SUGAR!

I dont use "real" sugar, only splenda, and very rarely at that (mostly just in coffee or tea) I eat a lot of fruit so I know that's where I get my sugar count from in my diary but Im worried about eating so much! Should I cut down on fruit?

Replies

  • Capt_Apollo
    Capt_Apollo Posts: 9,026 Member
    don't worry about it. fruit may have naturally occuring sugar, but it has at much lower levels than foods with high-fructose corn syrup, like cookies, soda, and candy. fruit is also packed with nutrients such as vitamins and fiber, which help offset it's sugar. fiber can slow down the amount of sugar you absorb from food.
  • LittleNicci
    LittleNicci Posts: 284 Member
    awesome, I was also wondering if I should up my sugar in my goals?
  • Capt_Apollo
    Capt_Apollo Posts: 9,026 Member
    awesome, I was also wondering if I should up my sugar in my goals?


    nah. the only macro nutrient i adjusted was protein, as i try to consume more to build muscle. and please don't think i'm some bodybuilder and therefore need to eat tons of protein. even endurance athletes benefit from eating protein.

    if i were you i'd keep an eye on calories, protein, and carbs, and monitor fiber and sodium.
  • LittleNicci
    LittleNicci Posts: 284 Member
    I'll just change my sugar to sodium on my settings, tyvm :-)
  • Capt_Apollo
    Capt_Apollo Posts: 9,026 Member
    I'll just change my sugar to sodium on my settings, tyvm :-)

    ::thumbs up::
  • Towny15
    Towny15 Posts: 4
    Hi,

    This:

    http://www.fdf.org.uk/publicgeneral/gdas_science_Jul09.pdf

    is a good read for the science and research behind the UK's daily recommended values for calories, fat, fibre and sugar - it's only a 2 page fact sheet but it's explicit as to what the recommended breakdown of sugars should be.

    Basically, it's 11% of your food energy from "Non-Milk Extrinsic Sugars" (i.e. all added sugar in processed foods, fruit juices, etc. I call it "naughty" sugar!), 7% from "Intrinsic Sugar" (natural sugar from fruit and veg) and 2% from "Milk sugar" (dairy).
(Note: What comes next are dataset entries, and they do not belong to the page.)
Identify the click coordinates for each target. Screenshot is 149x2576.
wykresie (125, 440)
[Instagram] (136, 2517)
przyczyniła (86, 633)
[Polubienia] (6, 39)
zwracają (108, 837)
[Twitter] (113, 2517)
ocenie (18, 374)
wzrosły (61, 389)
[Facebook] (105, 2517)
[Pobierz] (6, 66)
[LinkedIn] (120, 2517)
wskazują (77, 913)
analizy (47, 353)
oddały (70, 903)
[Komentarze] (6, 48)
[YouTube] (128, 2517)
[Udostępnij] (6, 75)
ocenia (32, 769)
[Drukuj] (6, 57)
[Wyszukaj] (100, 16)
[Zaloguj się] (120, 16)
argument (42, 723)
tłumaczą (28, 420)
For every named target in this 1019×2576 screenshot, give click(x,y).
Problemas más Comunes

    Assuming 2500 calories a day for me (on a non-workout day) (and that 1g sugar = 4kcals), that's 68g from "naughty" sugar, 44g from fruit and veg and 12.5g from milk.

    For a woman on 2000kcal/day, that equates to:

    55g naughty sugar
    35g from fruit
    10g from milk.

    The figures were designed like this to take into account the 4-5 portions of fruit and veg we should be eating. I just tweaked my sugar values in MFP to match the extrinsic value above (68g in my case), and then I know that if I have my 5 portions of fruit and veg and no more than 0.5-1pint of milk a day I don't have to worry about the sugar in them.
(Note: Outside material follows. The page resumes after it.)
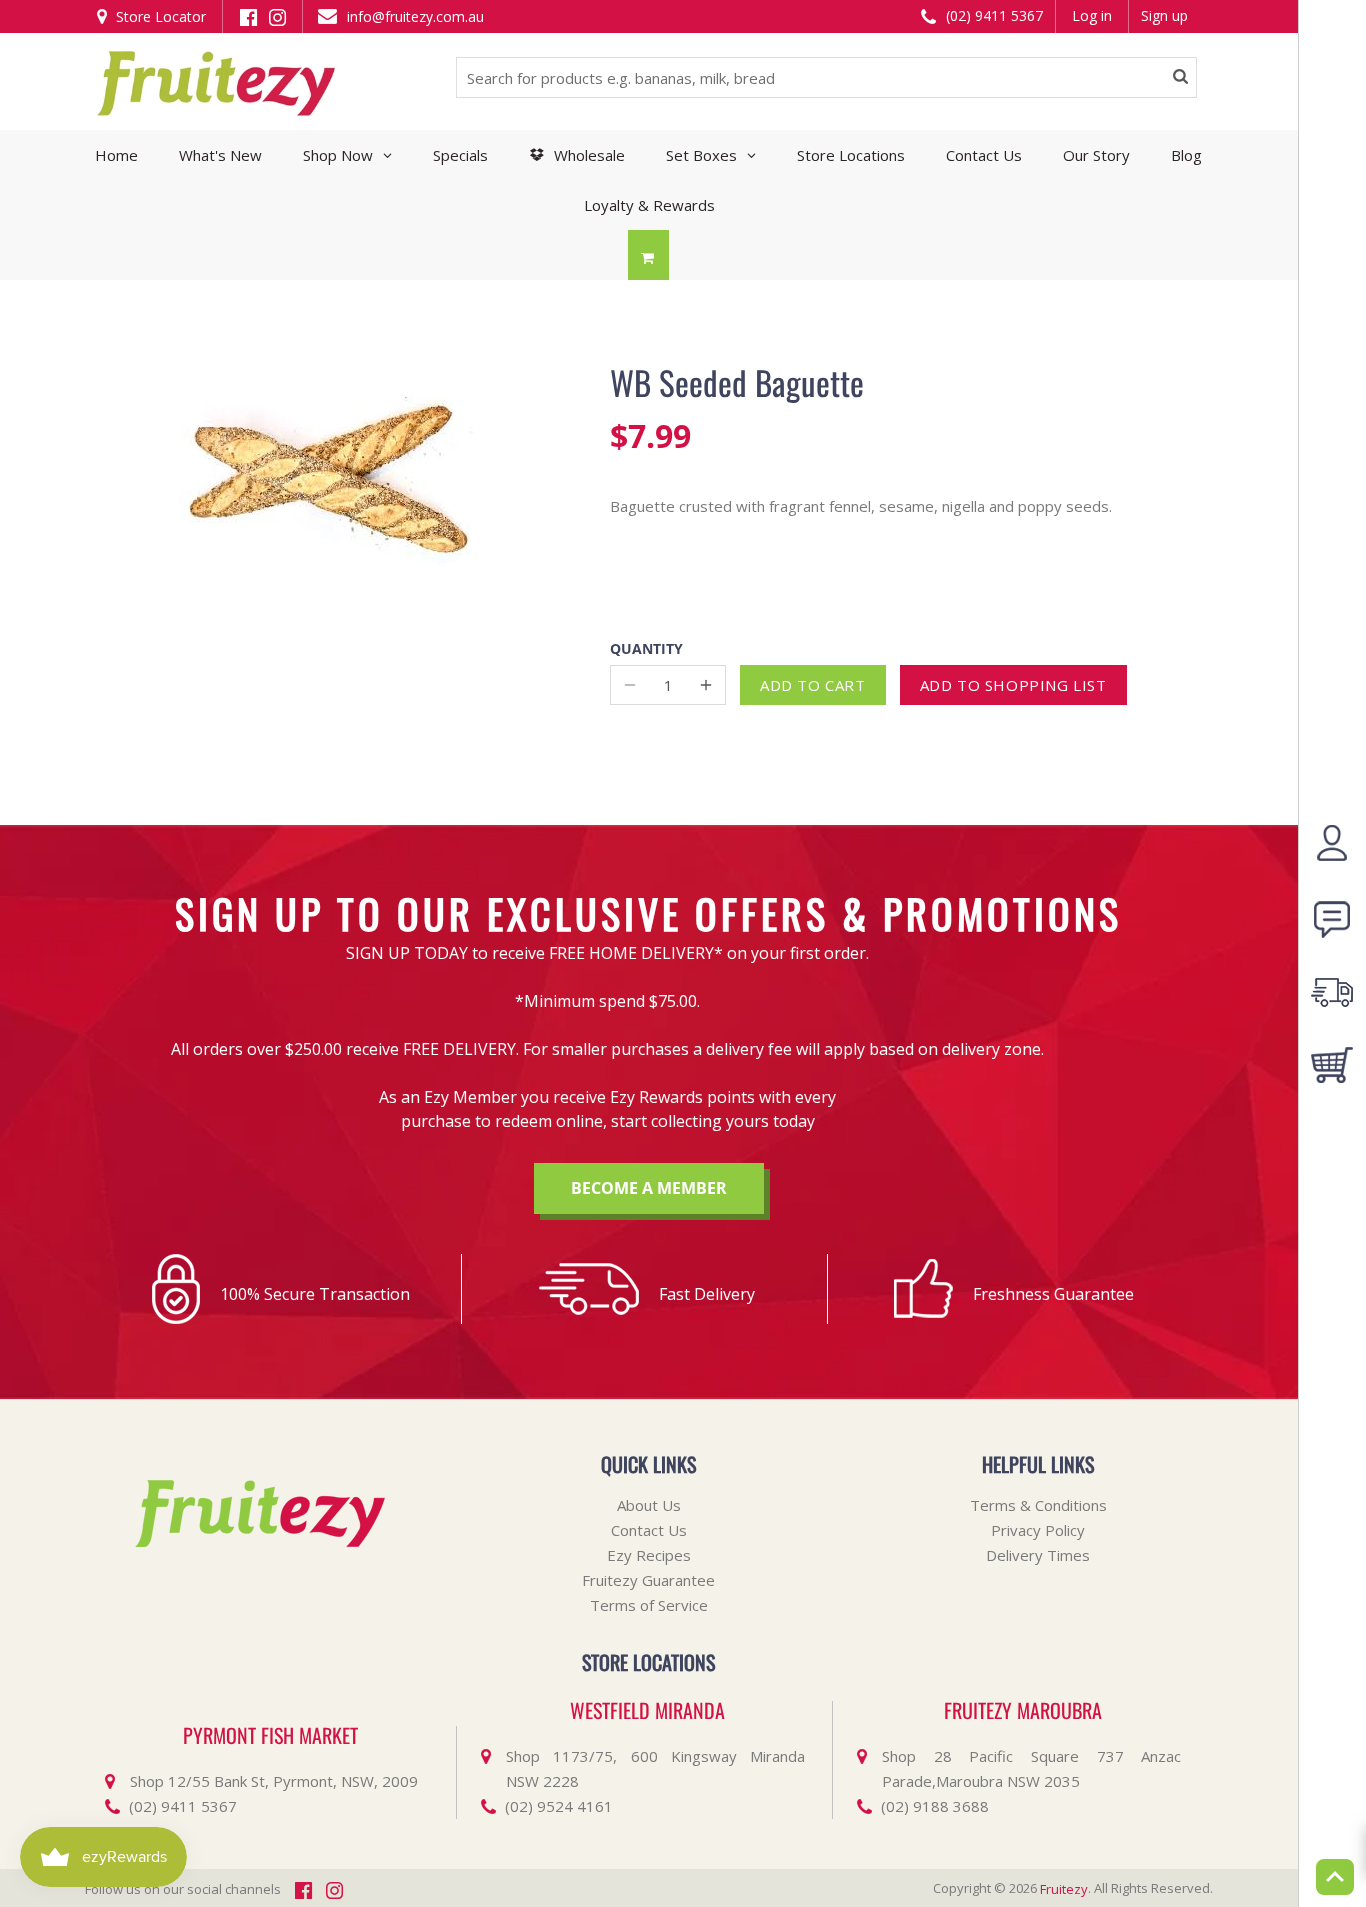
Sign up (1164, 15)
    It also means that if you exercise and burn more calories, your sugar allowance goes up and MFP increases it to reflect this.

    Hope this helps - it put my mind at rest because there's a lot of contradicting info on the net!

    James
  • LittleNicci
    LittleNicci Posts: 284 Member
    Thanks James, I'll look at it as soon as I'm able :-)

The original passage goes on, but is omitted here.